Our LSTM models looked great on backtest but degraded fast in live trading. Here is why XGBoost with hand-crafted features outperformed deep learning for our ASX signal pipeline.

When we first built trade's equity signal pipeline, LSTMs were the obvious choice. Sequence models for time-series data — it makes intuitive sense. Our backtests showed strong Sharpe ratios and the architecture was clean.

Then we went live on ASX equities. Within three weeks, signal quality had degraded measurably. The LSTM was overfitting to recent market regimes and failing to generalise when conditions shifted. Retraining helped temporarily, but the cycle repeated.

We ran a head-to-head comparison: LSTM vs. XGBoost with 23 hand-crafted features (rolling volatility ratios, order flow imbalance, cross-asset correlations).
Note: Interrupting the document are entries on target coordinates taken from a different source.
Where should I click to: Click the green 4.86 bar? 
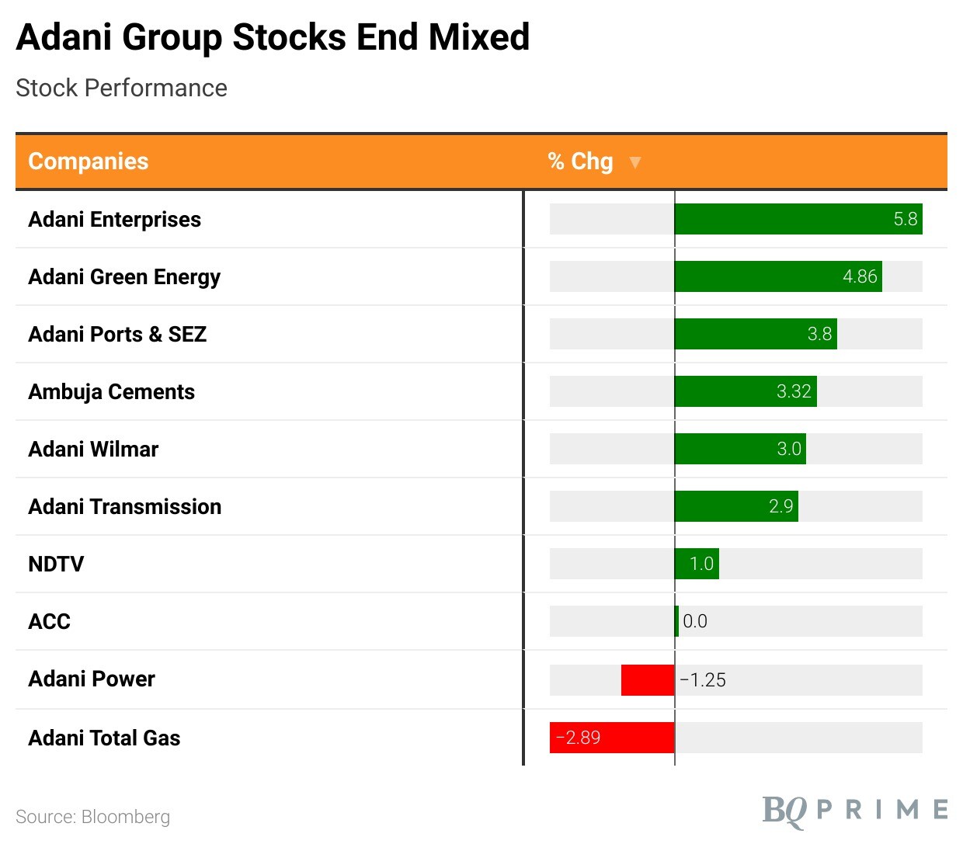click(x=778, y=276)
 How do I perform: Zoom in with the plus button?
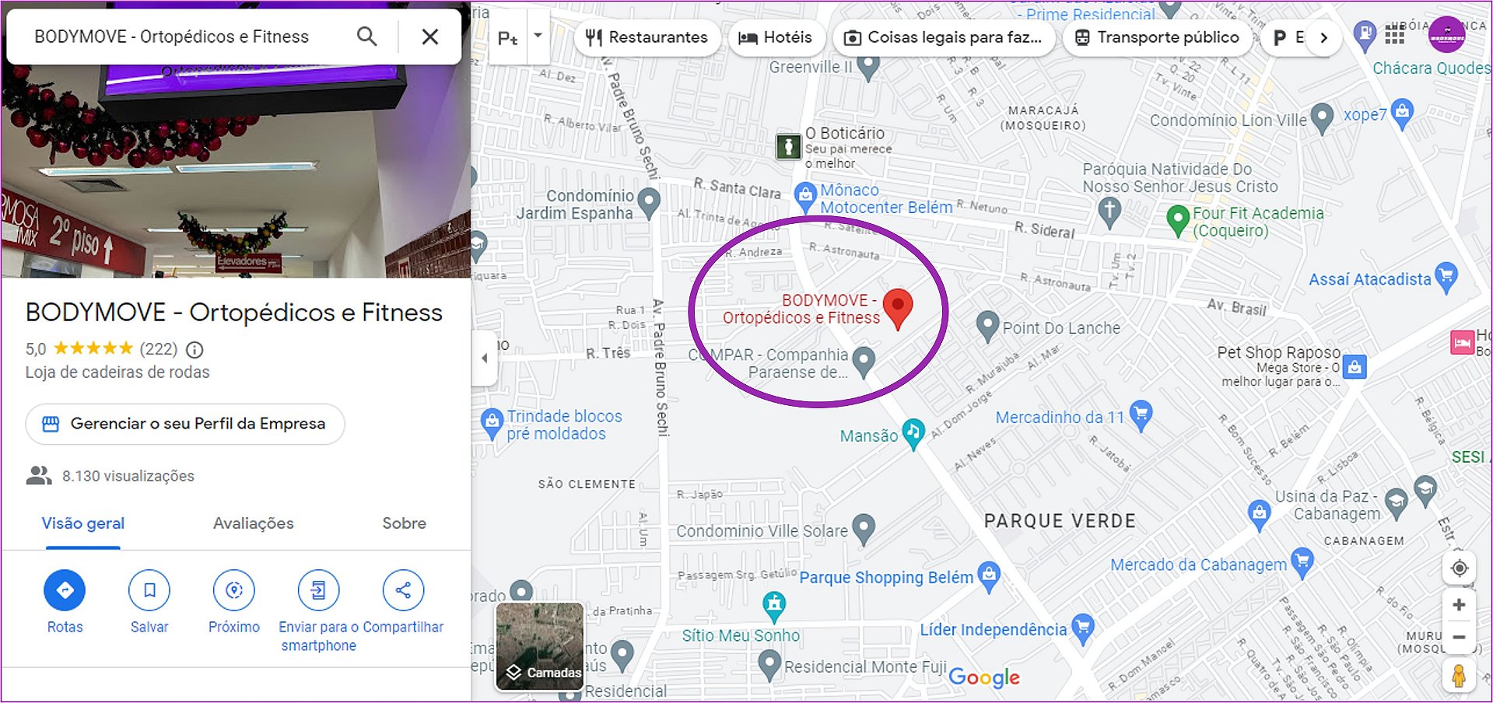pyautogui.click(x=1459, y=605)
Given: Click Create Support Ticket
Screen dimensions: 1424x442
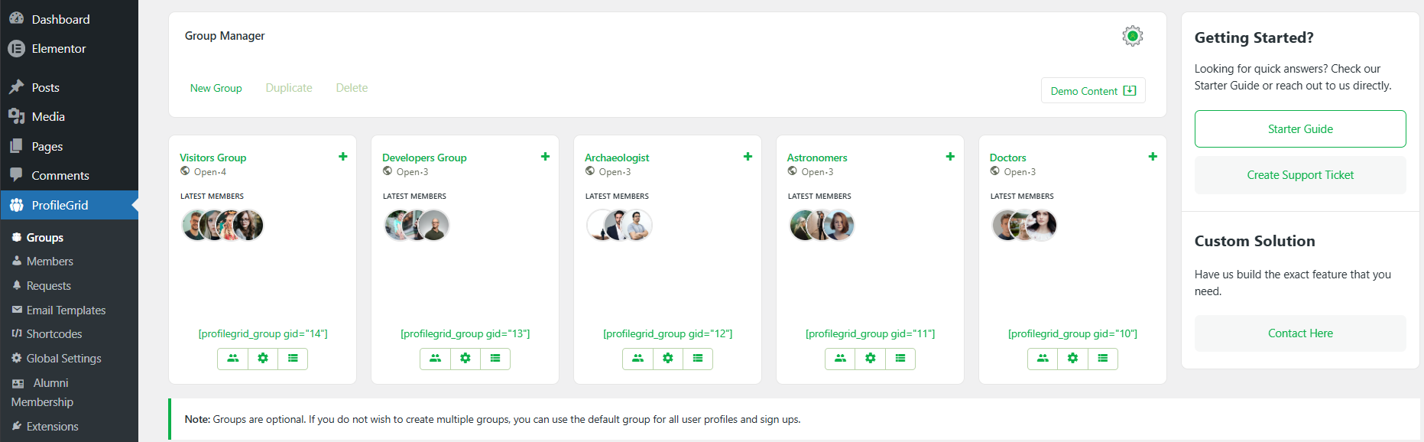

The XGBoost model was more stable across regime changes, faster to retrain, and easier to interpret — we could see exactly which features drove each signal.

The key insight: for our use case, feature engineering matters more than model complexity. A well-engineered gradient-boosted ensemble with domain-specific features outperformed a deep learning model that learned its own representations. The LSTM was learning spurious patterns in the training window that did not persist.

We still use transformer architectures for our NLP sentiment pipeline, where they genuinely excel. But for price-action signals, XGBoost with handcrafted features has been our production workhorse for over a year now.